What Native Google Cast in iOS 27 Actually Means

Apple is reportedly preparing to bring system-level Google Cast support to the iPhone with iOS 27, marking a major shift from its AirPlay-first strategy. Today, casting from an iPhone to a Google Cast–enabled TV or speaker depends on individual apps that embed Google’s Cast SDK. That means only certain media apps can send content, and usually just within their own playback experience. Native casting support on iPhone would move Google Cast deeper into the operating system. Instead of relying on app-by-app integrations, users could send a wider range of content—from videos and music to potentially photos or system audio—to any compatible smart display or speaker. Reports also suggest users may be able to switch their default casting framework from AirPlay to Google Cast, giving them more control over how they connect to their home devices and breaking Apple’s long-standing preference for its own protocol.

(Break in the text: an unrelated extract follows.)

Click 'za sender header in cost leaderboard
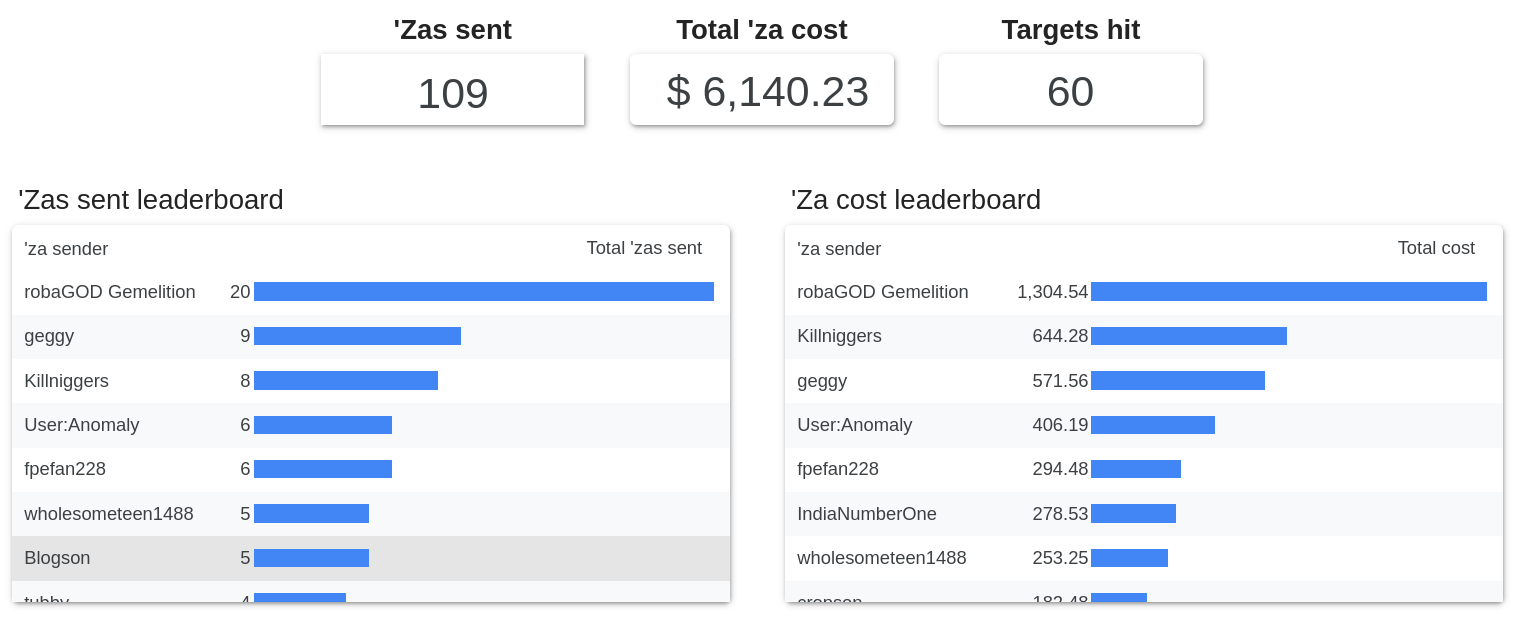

Why Google Cast on iPhone May Be Limited by Region

The twist is that this new Google Cast iOS capability may not arrive everywhere. According to early reporting, Apple is expected to confine system-level support to devices in certain European Union markets, at least initially. The driving force is the EU’s Digital Markets Act (DMA), a regulation designed to curb gatekeeping by large technology platforms and require them to open up key system features. The DMA has already pushed Apple to enable third-party app stores within the bloc, and casting frameworks appear to be the next frontier. By offering native Google Cast support where the law applies, Apple can show compliance without fully reshaping its global strategy. However, this creates a split experience: users in regulated markets may enjoy more flexible casting, while others remain locked into AirPlay-first behavior, raising immediate questions about fairness and consistency.

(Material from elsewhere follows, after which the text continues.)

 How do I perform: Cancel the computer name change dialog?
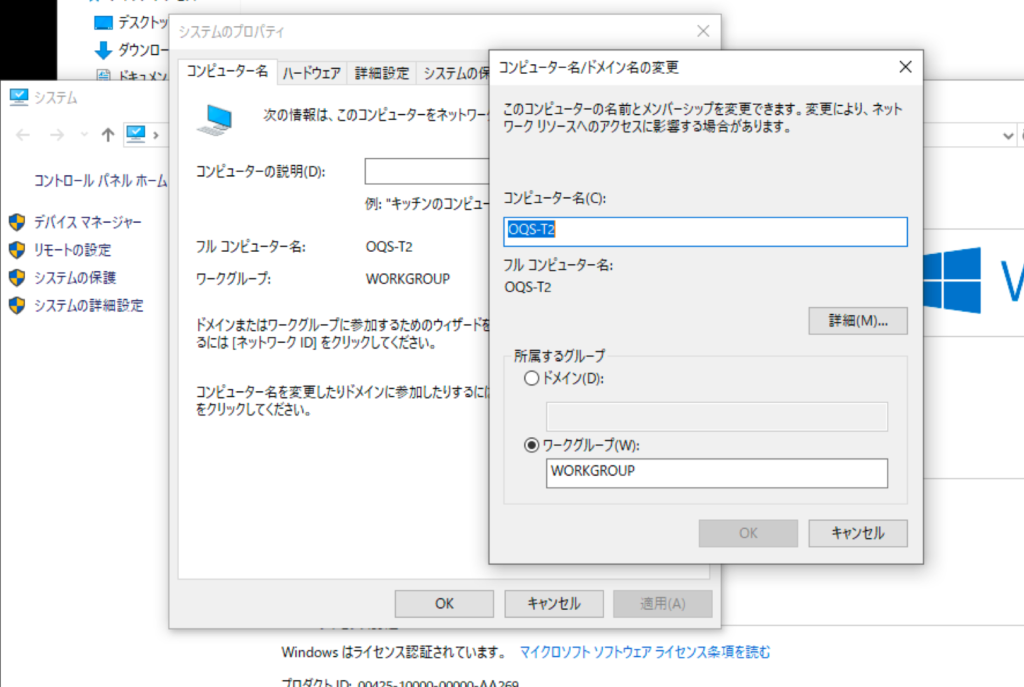click(x=857, y=533)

How Native Casting Support Compares to Today’s Workarounds

At present, native casting support on iPhone mostly means AirPlay. If you want Google Cast, you rely on individual apps that choose to implement Google’s Cast SDK. That works reasonably well for popular streaming apps, but it’s far from universal. You can’t, for example, easily cast a random web video from Safari or mirror your entire screen to a Google Cast–only TV without extra hardware or clunky third-party tools. With iOS 27 Google Cast integration at the system level, those gaps could shrink. A unified casting panel, similar to AirPlay’s existing interface, would streamline sending almost any content to a Chromecast, Nest Hub, or Cast-ready soundbar. It could also reduce the fragmentation where some apps show a Cast button while others don’t. For users deeply invested in Google’s ecosystem, especially in mixed-device households, this promises a smoother, less app-dependent casting experience.

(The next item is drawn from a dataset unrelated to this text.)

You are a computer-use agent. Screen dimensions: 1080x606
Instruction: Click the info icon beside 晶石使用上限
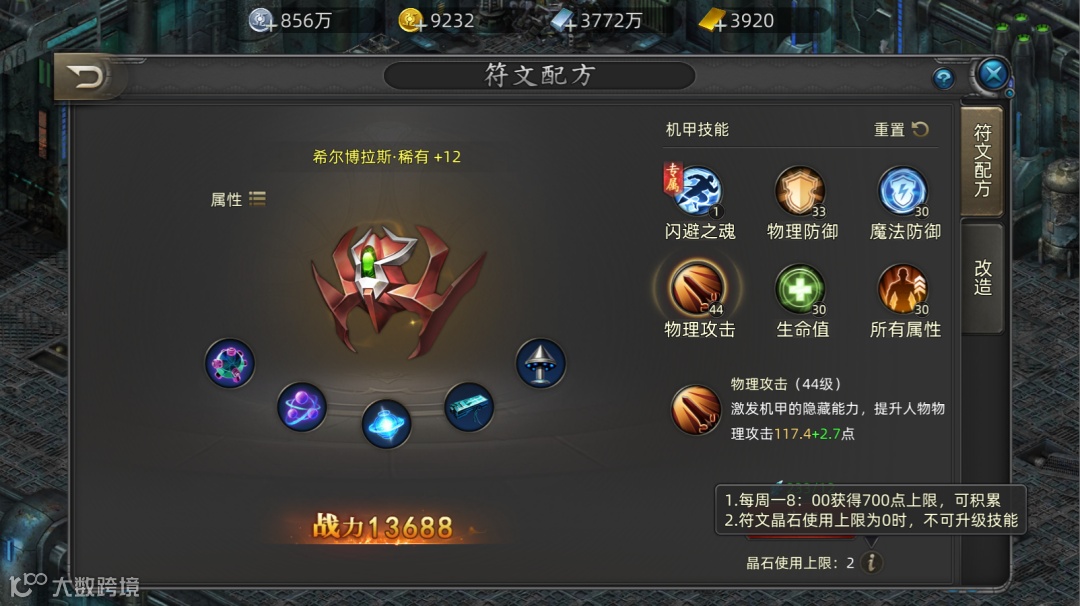[871, 563]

The Bigger Question: Feature Parity and Apple’s Future Strategy

If Apple restricts Google Cast iOS integration to EU markets, it highlights a growing tension around EU app features and global parity. Users outside regulated regions may see Apple enabling more choice only where it is legally compelled, reinforcing a perception that openness is a concession rather than a philosophy. That dynamic could influence consumer expectations and regulatory pressure in other jurisdictions. Meanwhile, iOS 27 is shaping up to be a significant release beyond casting, with rumors of a dedicated Siri app, a revamped Camera interface, and new AI-powered photo tools. It will also mark Tim Cook’s final WWDC appearance as CEO before the reported transition to hardware chief John Ternus. How Apple frames Google Cast support on stage—whether as a niche regional compliance feature or a broader step toward interoperability—will signal how much the company is willing to loosen its grip on core system experiences going forward.